STAT3 serves as a transcription factor, has been linked to the hyperproliferative effect on PAECs2. It is thus possible that STAT3 regards as a key mediator in exosomes-modulated PH. Indeed, our data showed that the highly expressed 15-LO2 promoted STAT3 phosphorylation at Y705, and they interacted directly in enhancing proliferation and migration of PAECs. However, it should be noted that our results do not exclude the possibility that other members of the STAT family can also mediate the proliferative effect of 15-LO2-containing exosomes secreted by hypoxic PAECs. As far as we know, this is a new mechanism of 15-LO2-containing exosomes modulating the process of PH, which may provide a potential therapeutic target for the treatment of this disease.

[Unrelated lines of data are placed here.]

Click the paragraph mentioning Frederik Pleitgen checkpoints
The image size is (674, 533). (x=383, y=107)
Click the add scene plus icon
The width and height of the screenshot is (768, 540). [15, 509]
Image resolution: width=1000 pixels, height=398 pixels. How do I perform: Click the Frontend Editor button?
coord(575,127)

Previous reports indicated that ubiquitination was an important step for the sorting of some cargo proteins into MVBs39,40. In this study, we found that 15-LO2 was highly ubiquitinated under hypoxia. In addition, the ubiquitin protease inhibitor MG-132 significantly suppressed the proliferation and migration of PAECs. Interestingly, the level of 15-LO2 was also downregulated by MG-132 in cell lysates and exosomes. A possible cause of this phenomenon may be that degradation of 15-LO2 is not controlled by ubiquitination. And whether 15-LO2 ubiquitination facilitates its sorting into exosomes and the underlying mechanism still needs further investigation. To our knowledge, this is the first case on the mechanism of cargo proteins sorting into exosomes in PH. Hence these findings highlight new possibilities to control the progression of PH.

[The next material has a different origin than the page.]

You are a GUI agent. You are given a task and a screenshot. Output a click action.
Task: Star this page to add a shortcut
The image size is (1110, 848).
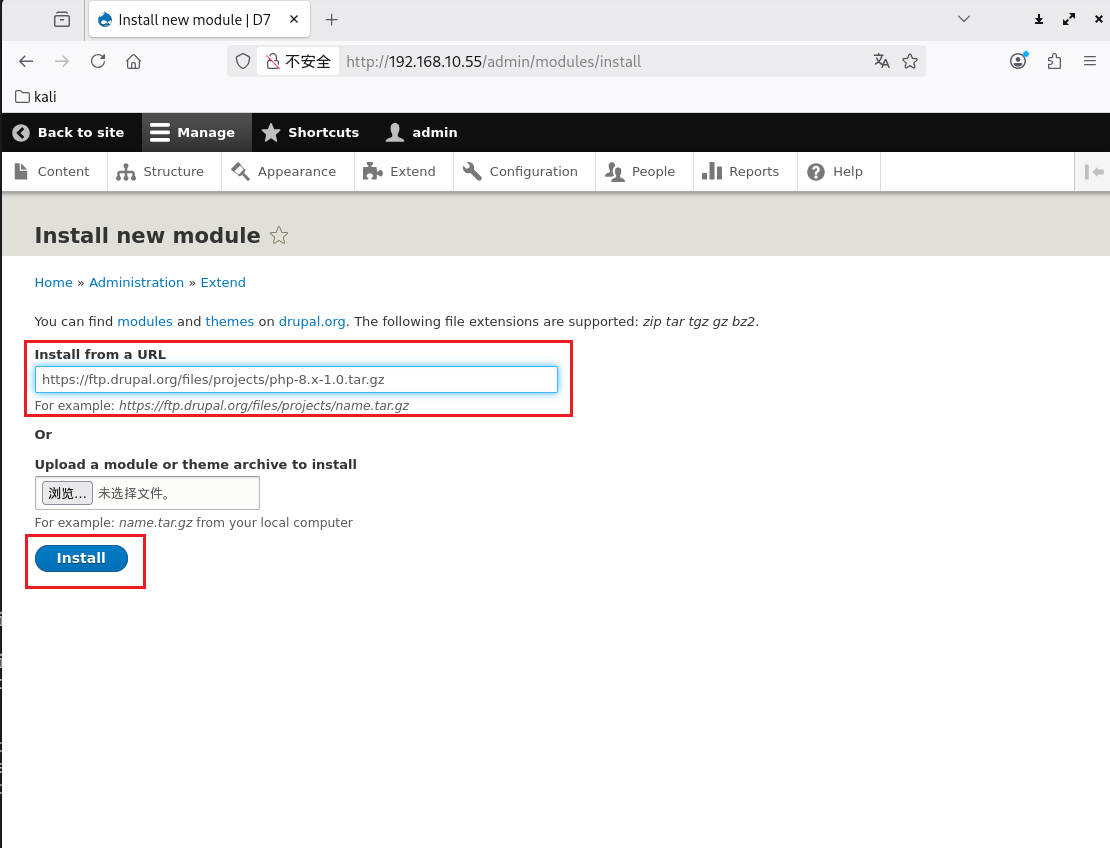pyautogui.click(x=279, y=236)
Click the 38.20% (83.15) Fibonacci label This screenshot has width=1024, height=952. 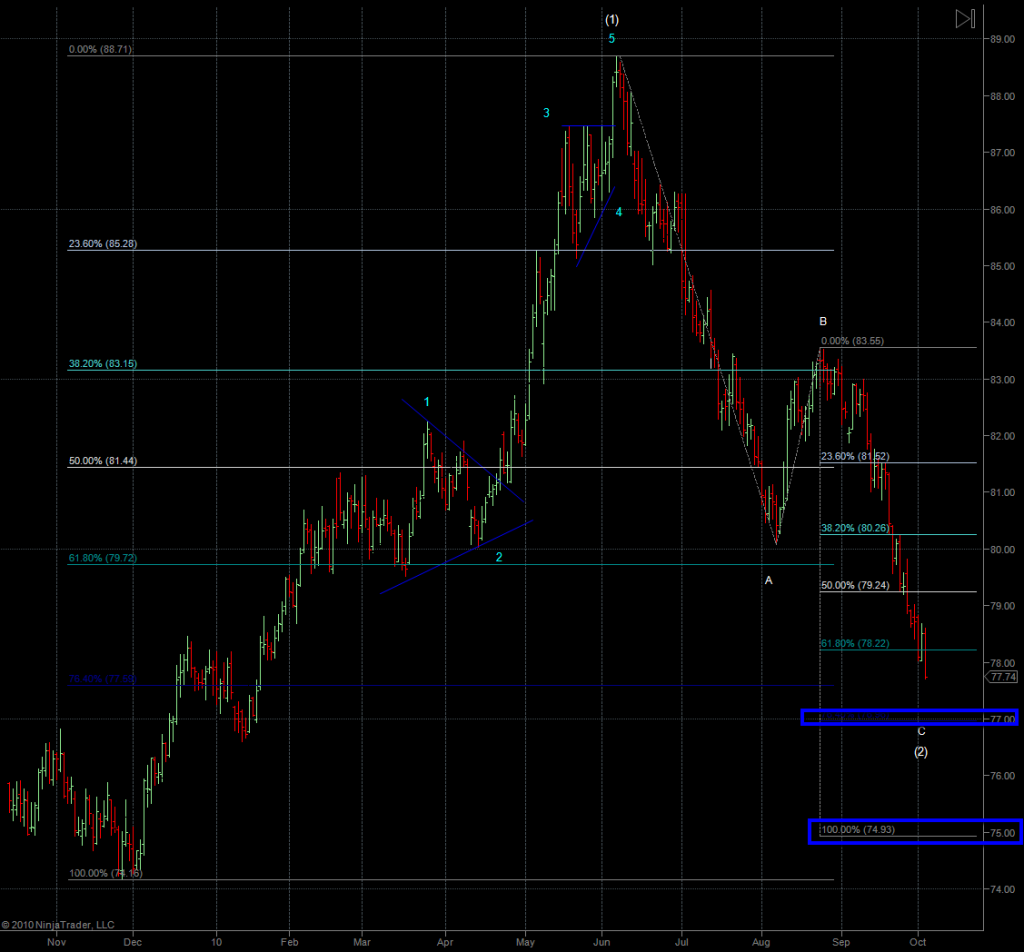coord(103,364)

In conclusion, this study demonstrated that 15-LO2 expression was upregulation in exosomes secreted by PAECs under hypoxia, which subsequently activated the STAT3 signaling pathway, resulting in PAECs proliferation and migration via affecting cell cycle distribution. This novel mechanism of exosomes-regulated PH offers a new therapeutic insight for the treating and control of PH.